Work instruction
Every line in the records below that holds the word "agent" is to be copied.

Dataset records

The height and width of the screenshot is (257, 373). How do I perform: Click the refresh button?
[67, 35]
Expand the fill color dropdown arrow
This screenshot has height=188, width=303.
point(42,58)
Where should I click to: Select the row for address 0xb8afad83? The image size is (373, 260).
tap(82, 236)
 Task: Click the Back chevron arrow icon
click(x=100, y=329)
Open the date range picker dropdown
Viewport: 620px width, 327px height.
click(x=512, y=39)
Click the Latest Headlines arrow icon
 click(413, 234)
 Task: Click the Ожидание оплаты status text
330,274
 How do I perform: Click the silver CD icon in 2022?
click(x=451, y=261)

* * *

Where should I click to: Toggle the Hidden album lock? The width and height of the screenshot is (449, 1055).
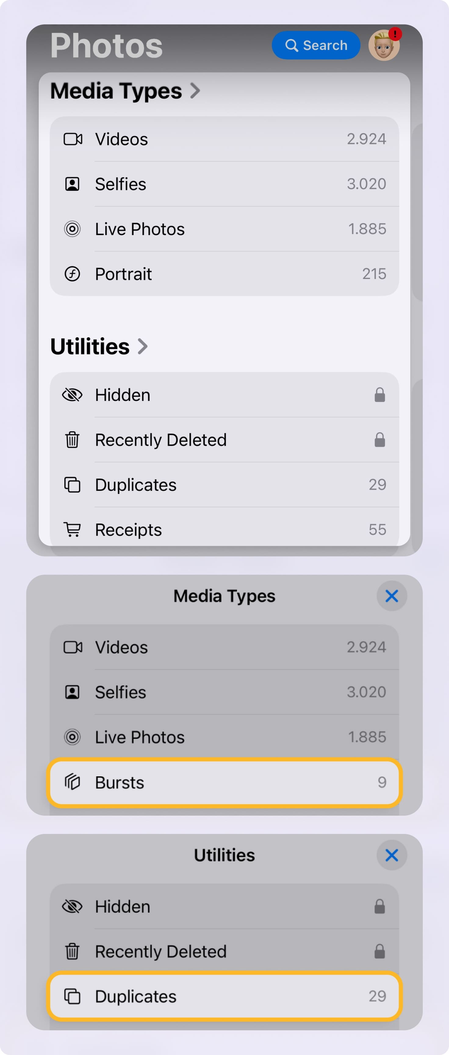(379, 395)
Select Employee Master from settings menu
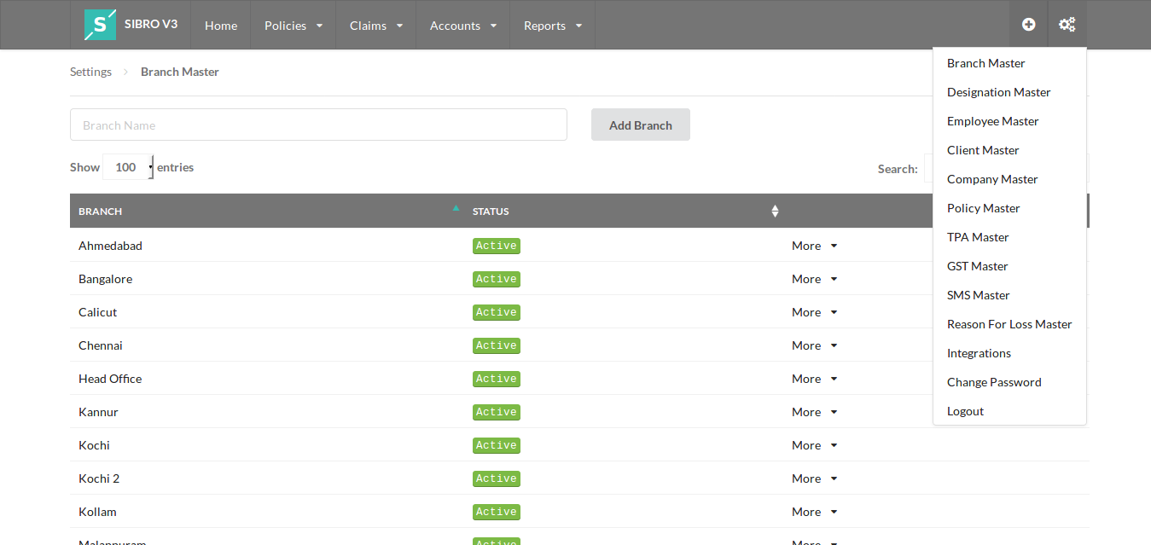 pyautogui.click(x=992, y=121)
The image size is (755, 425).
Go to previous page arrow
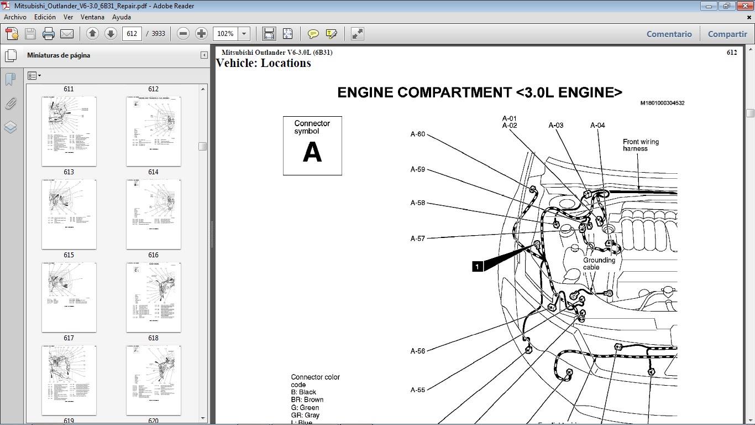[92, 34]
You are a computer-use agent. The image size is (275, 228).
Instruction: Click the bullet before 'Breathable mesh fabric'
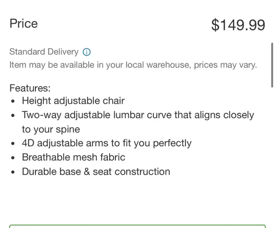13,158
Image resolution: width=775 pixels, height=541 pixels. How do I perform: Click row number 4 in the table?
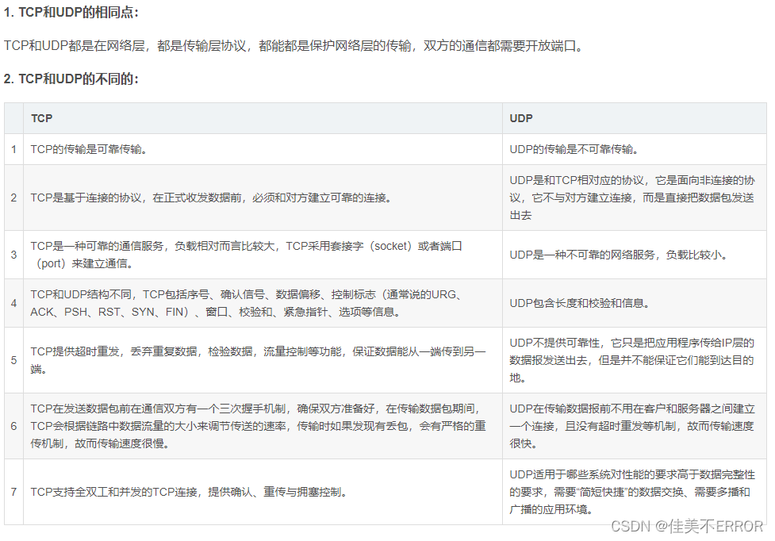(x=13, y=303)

...

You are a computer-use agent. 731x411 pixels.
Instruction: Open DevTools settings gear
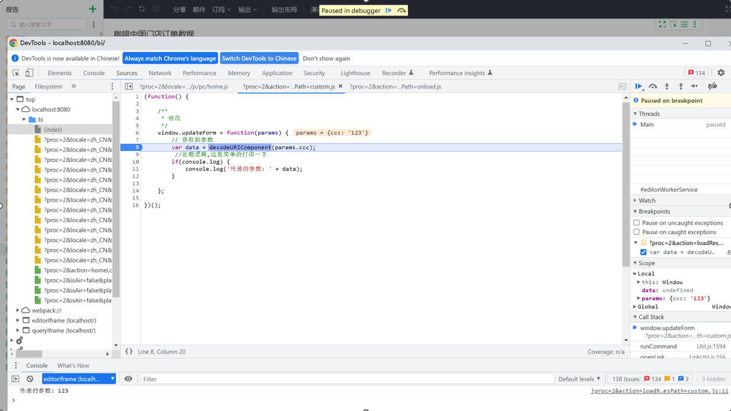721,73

Result
You are a computer-use agent. The image size is (275, 228).
You are a computer-use agent. 731x411 pixels.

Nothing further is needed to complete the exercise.